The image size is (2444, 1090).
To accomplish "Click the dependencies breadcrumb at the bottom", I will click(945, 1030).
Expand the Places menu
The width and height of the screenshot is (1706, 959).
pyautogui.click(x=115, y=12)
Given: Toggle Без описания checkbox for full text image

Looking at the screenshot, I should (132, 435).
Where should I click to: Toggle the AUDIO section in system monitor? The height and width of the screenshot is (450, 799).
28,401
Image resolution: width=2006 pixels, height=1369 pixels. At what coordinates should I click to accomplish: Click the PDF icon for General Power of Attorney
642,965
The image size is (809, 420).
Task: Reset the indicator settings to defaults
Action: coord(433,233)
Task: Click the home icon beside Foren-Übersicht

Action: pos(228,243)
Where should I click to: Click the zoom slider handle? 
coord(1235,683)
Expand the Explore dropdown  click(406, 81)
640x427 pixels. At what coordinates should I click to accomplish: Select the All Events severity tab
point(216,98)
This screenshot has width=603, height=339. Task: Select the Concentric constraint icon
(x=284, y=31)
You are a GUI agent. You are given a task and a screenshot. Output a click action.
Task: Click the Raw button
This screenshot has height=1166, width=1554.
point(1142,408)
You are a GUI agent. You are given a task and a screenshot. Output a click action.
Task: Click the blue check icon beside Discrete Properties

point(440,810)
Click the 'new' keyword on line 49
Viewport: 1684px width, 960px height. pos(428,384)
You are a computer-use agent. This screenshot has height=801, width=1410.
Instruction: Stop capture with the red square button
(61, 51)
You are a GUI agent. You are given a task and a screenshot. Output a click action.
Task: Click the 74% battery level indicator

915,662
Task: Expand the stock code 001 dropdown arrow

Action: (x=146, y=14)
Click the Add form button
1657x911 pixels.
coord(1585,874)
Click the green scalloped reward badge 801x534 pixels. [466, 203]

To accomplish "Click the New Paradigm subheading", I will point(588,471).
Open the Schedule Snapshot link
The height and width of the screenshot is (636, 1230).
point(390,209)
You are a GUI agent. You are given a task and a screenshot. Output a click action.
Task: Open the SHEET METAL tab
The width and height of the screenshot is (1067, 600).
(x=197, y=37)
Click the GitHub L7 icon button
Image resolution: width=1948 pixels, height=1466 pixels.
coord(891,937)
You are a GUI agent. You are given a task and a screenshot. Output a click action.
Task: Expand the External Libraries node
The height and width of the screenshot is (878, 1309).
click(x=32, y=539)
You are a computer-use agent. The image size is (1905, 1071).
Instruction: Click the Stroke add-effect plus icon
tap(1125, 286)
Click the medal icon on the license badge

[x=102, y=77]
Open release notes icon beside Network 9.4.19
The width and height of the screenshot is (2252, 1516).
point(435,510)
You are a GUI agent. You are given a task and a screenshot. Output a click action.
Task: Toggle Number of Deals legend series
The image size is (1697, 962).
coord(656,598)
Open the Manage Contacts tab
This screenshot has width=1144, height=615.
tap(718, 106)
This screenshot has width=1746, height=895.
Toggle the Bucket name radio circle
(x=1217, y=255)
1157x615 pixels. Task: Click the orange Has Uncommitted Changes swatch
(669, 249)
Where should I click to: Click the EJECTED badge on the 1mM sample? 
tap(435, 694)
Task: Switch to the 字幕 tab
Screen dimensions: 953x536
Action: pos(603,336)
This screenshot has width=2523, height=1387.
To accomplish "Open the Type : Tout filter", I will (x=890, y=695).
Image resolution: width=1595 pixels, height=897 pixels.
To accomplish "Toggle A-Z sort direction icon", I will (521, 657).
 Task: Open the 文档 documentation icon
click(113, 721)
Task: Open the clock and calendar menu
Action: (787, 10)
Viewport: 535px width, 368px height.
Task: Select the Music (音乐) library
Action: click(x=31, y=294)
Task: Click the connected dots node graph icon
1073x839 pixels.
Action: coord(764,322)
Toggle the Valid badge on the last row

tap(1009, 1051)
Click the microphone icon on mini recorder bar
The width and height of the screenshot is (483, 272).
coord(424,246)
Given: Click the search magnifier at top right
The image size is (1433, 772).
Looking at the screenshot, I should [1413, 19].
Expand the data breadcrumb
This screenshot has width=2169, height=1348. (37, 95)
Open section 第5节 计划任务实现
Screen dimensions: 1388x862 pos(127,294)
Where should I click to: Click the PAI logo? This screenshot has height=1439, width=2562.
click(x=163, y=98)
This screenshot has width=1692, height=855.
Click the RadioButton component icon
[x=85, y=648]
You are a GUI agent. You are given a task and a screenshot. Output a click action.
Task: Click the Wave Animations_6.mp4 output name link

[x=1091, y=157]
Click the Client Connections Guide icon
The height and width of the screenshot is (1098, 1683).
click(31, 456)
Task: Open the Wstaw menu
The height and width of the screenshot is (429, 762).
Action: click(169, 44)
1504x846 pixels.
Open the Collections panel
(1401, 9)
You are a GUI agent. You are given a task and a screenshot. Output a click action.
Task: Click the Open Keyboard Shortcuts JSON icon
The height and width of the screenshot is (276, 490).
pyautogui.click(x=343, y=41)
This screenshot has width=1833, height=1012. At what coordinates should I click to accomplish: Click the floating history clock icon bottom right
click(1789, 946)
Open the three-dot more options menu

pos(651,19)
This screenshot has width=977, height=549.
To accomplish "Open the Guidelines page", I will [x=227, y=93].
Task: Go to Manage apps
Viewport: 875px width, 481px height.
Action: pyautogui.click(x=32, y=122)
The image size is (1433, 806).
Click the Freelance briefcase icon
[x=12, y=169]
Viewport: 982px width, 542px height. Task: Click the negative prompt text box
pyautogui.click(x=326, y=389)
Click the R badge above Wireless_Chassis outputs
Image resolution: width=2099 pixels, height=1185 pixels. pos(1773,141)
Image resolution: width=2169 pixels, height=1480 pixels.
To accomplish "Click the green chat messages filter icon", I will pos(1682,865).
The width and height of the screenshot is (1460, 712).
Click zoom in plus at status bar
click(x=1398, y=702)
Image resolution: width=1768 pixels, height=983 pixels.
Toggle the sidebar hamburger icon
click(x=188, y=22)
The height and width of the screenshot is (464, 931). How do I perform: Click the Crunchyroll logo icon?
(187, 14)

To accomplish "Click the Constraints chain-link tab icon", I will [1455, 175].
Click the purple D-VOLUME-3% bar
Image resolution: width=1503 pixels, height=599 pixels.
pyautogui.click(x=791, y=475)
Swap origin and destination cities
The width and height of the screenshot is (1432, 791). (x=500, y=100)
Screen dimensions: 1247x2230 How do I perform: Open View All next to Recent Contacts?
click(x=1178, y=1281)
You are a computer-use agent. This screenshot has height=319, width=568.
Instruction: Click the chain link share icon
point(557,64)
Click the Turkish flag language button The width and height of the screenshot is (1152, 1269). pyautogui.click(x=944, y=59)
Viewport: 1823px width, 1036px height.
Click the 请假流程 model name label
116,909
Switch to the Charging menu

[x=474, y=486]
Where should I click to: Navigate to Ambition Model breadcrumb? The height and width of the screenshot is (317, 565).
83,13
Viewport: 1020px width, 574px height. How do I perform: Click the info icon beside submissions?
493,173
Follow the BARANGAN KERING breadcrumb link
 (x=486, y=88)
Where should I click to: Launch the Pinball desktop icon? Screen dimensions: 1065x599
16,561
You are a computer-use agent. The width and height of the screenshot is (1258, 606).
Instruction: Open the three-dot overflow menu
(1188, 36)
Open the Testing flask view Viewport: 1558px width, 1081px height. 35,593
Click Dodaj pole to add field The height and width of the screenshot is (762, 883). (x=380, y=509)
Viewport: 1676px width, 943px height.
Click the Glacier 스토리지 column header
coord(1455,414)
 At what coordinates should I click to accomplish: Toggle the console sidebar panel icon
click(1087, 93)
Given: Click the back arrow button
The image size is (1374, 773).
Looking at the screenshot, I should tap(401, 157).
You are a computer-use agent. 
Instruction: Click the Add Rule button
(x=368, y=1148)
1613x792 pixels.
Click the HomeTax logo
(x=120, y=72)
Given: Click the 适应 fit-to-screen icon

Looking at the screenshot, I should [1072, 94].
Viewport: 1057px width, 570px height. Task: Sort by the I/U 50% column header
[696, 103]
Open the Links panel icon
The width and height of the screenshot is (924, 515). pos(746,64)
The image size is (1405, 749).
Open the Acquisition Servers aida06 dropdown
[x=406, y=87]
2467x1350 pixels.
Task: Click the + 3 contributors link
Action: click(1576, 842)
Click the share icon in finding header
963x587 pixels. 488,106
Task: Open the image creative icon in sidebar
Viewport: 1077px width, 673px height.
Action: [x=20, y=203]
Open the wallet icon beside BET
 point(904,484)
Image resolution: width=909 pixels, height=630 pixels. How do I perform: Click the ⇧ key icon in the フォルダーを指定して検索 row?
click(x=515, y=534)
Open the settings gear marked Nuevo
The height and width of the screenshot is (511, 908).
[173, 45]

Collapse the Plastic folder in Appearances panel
######
**EXERCISE PROMPT**
Look above for the line with "Click the HomeTax logo" and the line with "Task: Open the image creative icon in sidebar". Write out those two lines and all the lines between them, exactly, and no others.

**EXERCISE ANSWER**
Click the HomeTax logo
(x=120, y=72)
Given: Click the 适应 fit-to-screen icon

Looking at the screenshot, I should [1072, 94].
Viewport: 1057px width, 570px height. Task: Sort by the I/U 50% column header
[696, 103]
Open the Links panel icon
The width and height of the screenshot is (924, 515). pos(746,64)
The image size is (1405, 749).
Open the Acquisition Servers aida06 dropdown
[x=406, y=87]
2467x1350 pixels.
Task: Click the + 3 contributors link
Action: click(1576, 842)
Click the share icon in finding header
963x587 pixels. 488,106
Task: Open the image creative icon in sidebar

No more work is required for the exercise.